As he awaits a decision, he has been staying in government accommodation on the outskirts of Oxford. He talks about how friendly and supportive many of the people he has met in Oxford have been. Since asylum seekers do not have the right to work whilst their claim is being considered, Jack has taken up volunteering with the charity Asylum Welcome, attends a local church and has sought ways to continue his studies and keep up his love of music.

He does so despite many barriers; unable to earn an income he can only access a government stipend of £8.86 a week- with a single bus fare into town from his accommodation costing £2, the possibilities of accessing any facilities or community spaces in town are extremely limited. There are also practical barriers to engaging with the local community- for one, despite relative proficiency in English, the language barrier can make meeting and getting to know people difficult as he found when he first joined his local congregation. In some cases, revealing his asylum background has provoked coldness or intrusive questioning, though there are still many who are welcoming and warm. He mentions that this is particularly true of those he’s met through local music groups, with music often providing a common language himself and local musicians and enthusiasts can all share in.

Despite having his life upheaved almost overnight, forced to flee his home and living in a state of constant uncertainty, Jack is resolved to make the best of his situation. When asked what he thinks there is for us to do as students he
stresses the importance of staying informed about the situation in Myanmar. Some assume it is safe for Burmese asylum seekers like Jack to return home, questioning their right to seek asylum here. Jack finds this to be a reflection of a general lack of awareness about the ongoing brutality being inflicted by Myanmar’s government on its people, particularly minorities like the Chin people, of which Jack is a part, who are not a part of the Buddhist-Bamar ethno-religious majority. Jack suggests that part of the problem is that media blackouts and widespread dissemination of propaganda by the military regime have limited channels for spreading information regarding the situation in Myanmar. At the same time, the fate of Myanmar is that of many countries stricken by violence and humanitarian crises – after a few months of taking up headlines, it lost the attention of the international community.

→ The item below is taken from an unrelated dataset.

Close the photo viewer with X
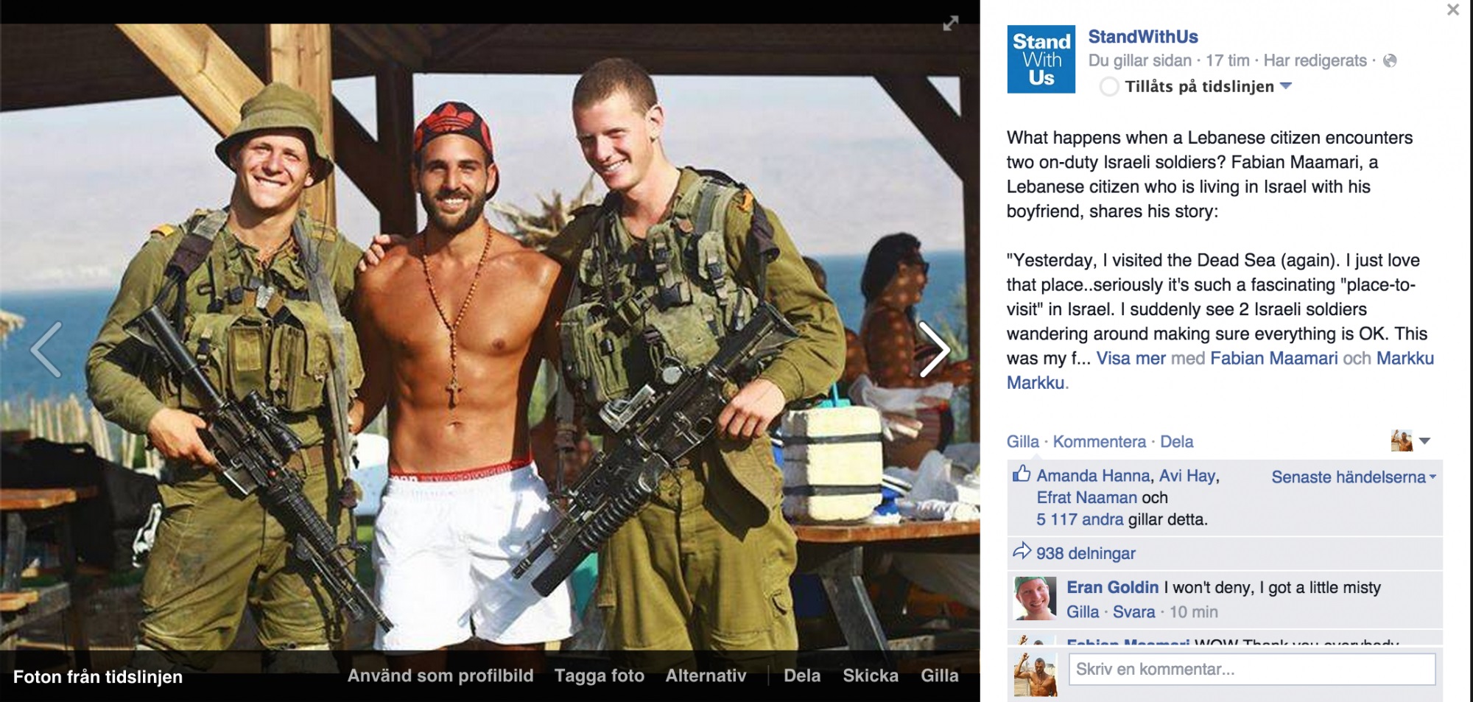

When Jack talks to us about the situation in Myanmar as it is today, the air around him seems to change; his sunny optimism seems to give way to a certain graveness and urgency. Reports from organisations including the UN suggest violence and repression in the state is only intensifying as the ethno-nationalist government faces various military challenges from armed groups in various states across the country. More than 2 million people have been displaced since the coup and the UN has noted the use of indiscriminate air attacks and scorched earth tactics by the military against opposition which constitute war crimes as well as uses of torture, intimidation and arbitrary detainment and killing of civilians.

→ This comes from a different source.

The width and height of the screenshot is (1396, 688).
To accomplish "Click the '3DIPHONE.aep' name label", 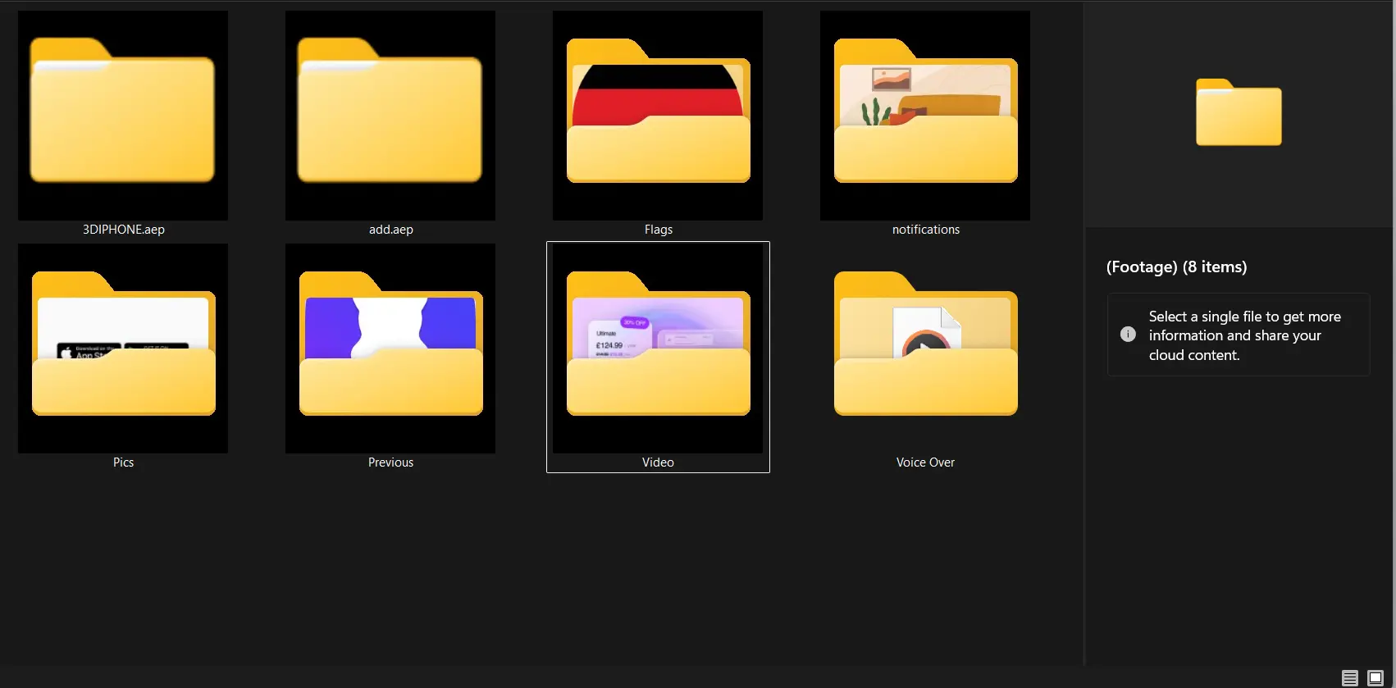I will coord(123,230).
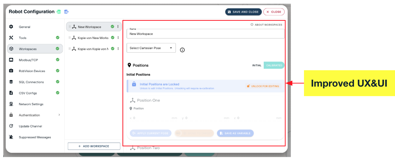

Jack could have never imagined the turns his life would take all of a sudden in his third year of university. He retains a great deal of hope and determination and continues to advocate for awareness of the plight of the Burmese people and freedom against repression and violence at the hands of its military dictatorship so that his people can live free from the threat of violence and he might one day be able to return to the place he once called home.